Although the difference-in-differences approach showed that the OCM was not associated with a decrease in patient receipt of novel therapies as a whole, in adjusted analyses, patients treated by oncologists participating in the OCM were more likely to receive a novel therapy overall and more likely to receive immunotherapy for second-line treatment of lung cancer after the start of the OCM. To reduce confounding, this study matched patients on 3 patient and clinician characteristics and adjusted for many other observed variables, but encrypted NPIs and data use restrictions prevented matching on other unmeasured physician characteristics that may explain this finding. Previous studies have found that oncologists who voluntarily participated in the OCM had different characteristics than nonparticipating physicians[11] and may be early adopters of new therapies or have different approaches to evaluating the value and utility of new treatments.
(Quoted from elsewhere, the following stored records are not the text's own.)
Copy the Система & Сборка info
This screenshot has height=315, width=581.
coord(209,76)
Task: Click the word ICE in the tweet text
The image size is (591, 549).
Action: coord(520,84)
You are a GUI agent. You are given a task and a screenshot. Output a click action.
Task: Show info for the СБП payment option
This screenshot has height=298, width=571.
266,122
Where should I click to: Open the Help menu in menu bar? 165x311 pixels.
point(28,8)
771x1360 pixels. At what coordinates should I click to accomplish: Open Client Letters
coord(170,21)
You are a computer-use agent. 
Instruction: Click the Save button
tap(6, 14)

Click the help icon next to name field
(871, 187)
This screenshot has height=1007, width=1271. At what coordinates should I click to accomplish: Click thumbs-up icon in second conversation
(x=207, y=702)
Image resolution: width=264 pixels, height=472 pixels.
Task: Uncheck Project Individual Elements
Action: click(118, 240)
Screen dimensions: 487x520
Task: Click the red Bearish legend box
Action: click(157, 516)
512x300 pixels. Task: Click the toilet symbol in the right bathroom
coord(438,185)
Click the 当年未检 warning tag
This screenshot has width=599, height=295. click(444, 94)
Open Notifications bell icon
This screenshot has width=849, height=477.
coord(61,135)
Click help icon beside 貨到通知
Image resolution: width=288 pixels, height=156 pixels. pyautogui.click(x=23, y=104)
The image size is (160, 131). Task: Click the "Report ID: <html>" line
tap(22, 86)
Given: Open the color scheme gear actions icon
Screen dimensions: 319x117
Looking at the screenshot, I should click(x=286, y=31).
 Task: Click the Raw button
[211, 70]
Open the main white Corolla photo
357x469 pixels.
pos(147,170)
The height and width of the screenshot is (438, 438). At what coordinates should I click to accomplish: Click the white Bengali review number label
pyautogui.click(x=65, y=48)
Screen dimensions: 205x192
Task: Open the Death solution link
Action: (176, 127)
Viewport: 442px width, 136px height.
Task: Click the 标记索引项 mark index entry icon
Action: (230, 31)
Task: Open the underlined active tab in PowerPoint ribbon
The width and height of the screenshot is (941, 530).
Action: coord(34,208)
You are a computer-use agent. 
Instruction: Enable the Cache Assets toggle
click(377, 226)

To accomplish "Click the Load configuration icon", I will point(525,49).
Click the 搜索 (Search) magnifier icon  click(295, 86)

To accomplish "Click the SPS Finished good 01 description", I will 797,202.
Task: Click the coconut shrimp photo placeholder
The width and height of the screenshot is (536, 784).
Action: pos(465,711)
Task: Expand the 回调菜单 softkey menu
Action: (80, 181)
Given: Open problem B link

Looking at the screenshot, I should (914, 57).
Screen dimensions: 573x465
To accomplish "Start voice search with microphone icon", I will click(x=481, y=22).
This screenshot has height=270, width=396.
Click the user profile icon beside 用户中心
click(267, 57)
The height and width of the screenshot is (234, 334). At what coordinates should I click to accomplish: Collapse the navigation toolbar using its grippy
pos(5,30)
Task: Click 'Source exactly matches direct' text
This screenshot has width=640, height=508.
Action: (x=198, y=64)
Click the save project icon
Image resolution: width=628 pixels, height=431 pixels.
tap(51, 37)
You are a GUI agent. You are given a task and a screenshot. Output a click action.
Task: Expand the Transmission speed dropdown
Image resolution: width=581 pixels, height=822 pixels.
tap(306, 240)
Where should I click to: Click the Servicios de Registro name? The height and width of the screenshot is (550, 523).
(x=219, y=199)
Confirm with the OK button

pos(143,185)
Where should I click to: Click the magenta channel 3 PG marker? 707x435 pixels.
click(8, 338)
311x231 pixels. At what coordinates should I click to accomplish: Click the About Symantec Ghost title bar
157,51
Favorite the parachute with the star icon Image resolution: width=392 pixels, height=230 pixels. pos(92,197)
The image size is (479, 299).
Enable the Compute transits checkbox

The study also found that Black patients were much less likely to receive a novel therapy, a finding consistent with other studies describing racial disparities in access to novel therapies.[14,15,16] Particularly for cancers for which novel therapies offer substantial improvement in outcomes (eg, immunotherapy for non–small cell lung cancer[17,18]), further research is necessary to identify the underlying causes for persistent disparities in novel technology access and test remedies for closing these gaps. Furthermore, the difference-in-difference-in-differences analysis to assess the association between the OCM and disparities in access to novel therapies showed a large increase in receipt of novel therapies for Black patients associated with the OCM, but the finding was not significant (P = .12) in this underpowered prespecified subanalysis. This finding raises the possibility that the OCM might have helped narrow racial disparities in patient access to novel therapies, which would be a noteworthy advance if it bears out in future research. The association between payment models and disparities in access to care needs to be incorporated into evaluation of the OCM’s successor model as well as assessments to identify why the payment model has such an association.

Limitations

This study has limitations. The difference-in-differences estimate has a wide CI, suggesting that the study is underpowered. The cohort was small because of exacting specifications, but the sample size of individual cohorts was in line with other studies using SEER-Medicare data (eg, receipt of second-line treatment of non–small cell lung cancer[19]), and the results are consistent with a much larger but less selective study that similarly found no association between the OCM and patient receipt of novel therapies.[6] This analysis was performed at the patient and physician level; the OCM is a practice-level intervention, and physicians may switch between OCM and non-OCM participating practices during the study period, but small sample sizes limit clinician-specific or practice-level analyses. Difference-in-differences analyses for evaluating receipt of novel therapy are also challenging because the definition of novel therapy changes over time, so preintervention and postintervention groups may differ in cohort composition, as we observed in this study. In addition, cohort and treatment definitions were subject to misattribution bias (eg, programmed cell death 1 ligand 1 status is unknown for patients with lung cancer) that may overestimate or underestimate receipt of novel therapy but would not be expected to bias results in the direction of either OCM or non-OCM participation.

Conclusions

Despite concerns that the OCM inadequately considers the costs of novel therapies in calculating episode payments, the OCM had no discernable association with the overall likelihood that patients receive novel cancer therapies. In conjunction with previous studies, these results can inform the development and evaluation of cost and use incentives for Medicare’s new Enhancing Oncology Model.